Checking off one of its key goals, the James Webb Space Telescope (JWST) imaged its first exoplanet — a young, gas giant planet six to 12 times more massive than Jupiter orbiting a star 350 light years from Earth.

“The JWST cameras were designed to take photos of exoplanetary systems, and we just demonstrated that everything works like a charm,” said astronomer Paul Kalas, an adjunct professor of astronomy at the University of California, Berkeley, and a co-investigator for the telescope’s Early Release Science (ERS) program focused on exoplanets. “The planet was first discovered in 2017 by ground-based observatories, but JWST is able to capture the planet’s warm emission at longer, infrared wavelengths.”

The star, HIP 65426, is very young and hot, having recently completed its planet-forming stage. It lies in the southern constellation Centaurus.

“This planetary system is only 14 million years old, and these new data will advance our knowledge of how planets form and evolve,” Kalas said.
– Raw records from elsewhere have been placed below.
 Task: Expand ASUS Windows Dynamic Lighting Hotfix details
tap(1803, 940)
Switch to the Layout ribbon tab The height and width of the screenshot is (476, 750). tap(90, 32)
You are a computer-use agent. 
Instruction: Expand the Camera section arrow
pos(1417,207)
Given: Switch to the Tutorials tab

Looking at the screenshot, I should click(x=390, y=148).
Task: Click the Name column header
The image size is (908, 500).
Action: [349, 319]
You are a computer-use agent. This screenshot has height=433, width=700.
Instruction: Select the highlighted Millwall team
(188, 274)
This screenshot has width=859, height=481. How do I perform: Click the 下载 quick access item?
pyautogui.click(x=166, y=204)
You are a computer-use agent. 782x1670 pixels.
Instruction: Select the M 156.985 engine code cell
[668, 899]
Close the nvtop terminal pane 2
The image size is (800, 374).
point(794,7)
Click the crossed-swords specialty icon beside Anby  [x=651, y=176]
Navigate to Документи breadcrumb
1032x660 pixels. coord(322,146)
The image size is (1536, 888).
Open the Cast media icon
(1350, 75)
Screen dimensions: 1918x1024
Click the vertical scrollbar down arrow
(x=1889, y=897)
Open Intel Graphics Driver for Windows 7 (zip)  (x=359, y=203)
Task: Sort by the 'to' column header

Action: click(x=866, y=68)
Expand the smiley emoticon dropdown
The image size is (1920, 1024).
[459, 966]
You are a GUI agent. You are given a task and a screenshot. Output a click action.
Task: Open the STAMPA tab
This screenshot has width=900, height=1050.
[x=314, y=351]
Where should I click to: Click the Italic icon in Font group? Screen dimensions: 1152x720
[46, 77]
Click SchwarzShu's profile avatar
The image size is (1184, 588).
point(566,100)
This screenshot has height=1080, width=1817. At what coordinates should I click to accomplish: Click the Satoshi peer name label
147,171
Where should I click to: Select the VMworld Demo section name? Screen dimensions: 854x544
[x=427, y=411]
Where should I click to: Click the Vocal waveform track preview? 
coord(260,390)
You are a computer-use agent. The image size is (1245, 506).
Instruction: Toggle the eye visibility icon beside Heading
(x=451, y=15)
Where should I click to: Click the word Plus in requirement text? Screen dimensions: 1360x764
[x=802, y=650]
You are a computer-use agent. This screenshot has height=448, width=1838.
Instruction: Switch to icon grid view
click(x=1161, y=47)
The young planet, which is designated HIP 65426b, is several thousand times fainter than the star, so sophisticated cameras aboard JWST — the Near-Infrared Camera (NIRCam) and Mid-Infrared Instrument (MIRI) — had to artificially eclipse the starlight using coronagraphs in order to capture the images. This is the first image of an exoplanet in mid-infrared wavelengths — that is, wavelengths greater than 5 microns (a millionth of a meter, or a thousandth of a millimeter).

“Obtaining this image felt like digging for space treasure,” said team member Aarynn Carter, a postdoctoral researcher at UC Santa Cruz who led the analysis of the images. “I think what’s most exciting is that we’ve only just begun. There are many more images of exoplanets to come that will shape our overall understanding of their physics, chemistry and formation. We may even discover previously unknown planets, too.”

Carter is first author of a paper describing the results that has been submitted for publication. A non-peer reviewed preprint is available online.

The ERS exoplanet team was tasked with evaluating how well the NIRCam and MIRI work in suppressing starlight, so it pointed JWST toward a known exoplanet. The team’s analysis showed that JWST is so sensitive that it could detect young Saturn-mass planets, a capability unmatched by any other astronomical observatory.

Much of the expertise needed to design these cameras and science programs originated from sophisticated, ground-based efforts, such as with UC’s Lick and Keck observatories, Kalas said. A former UC Berkeley graduate student, Marshall Perrin, worked to commission JWST and trained with Kalas and professor James Graham at both Lick and Keck more than a decade ago. Perrin is also a member of the ERS exoplanet team, as are current Berkeley astronomers Keming Zhang and Marta Bryan.

Webb is an international mission led by NASA in collaboration with its partners, the European Space Agency and Canadian Space Agency.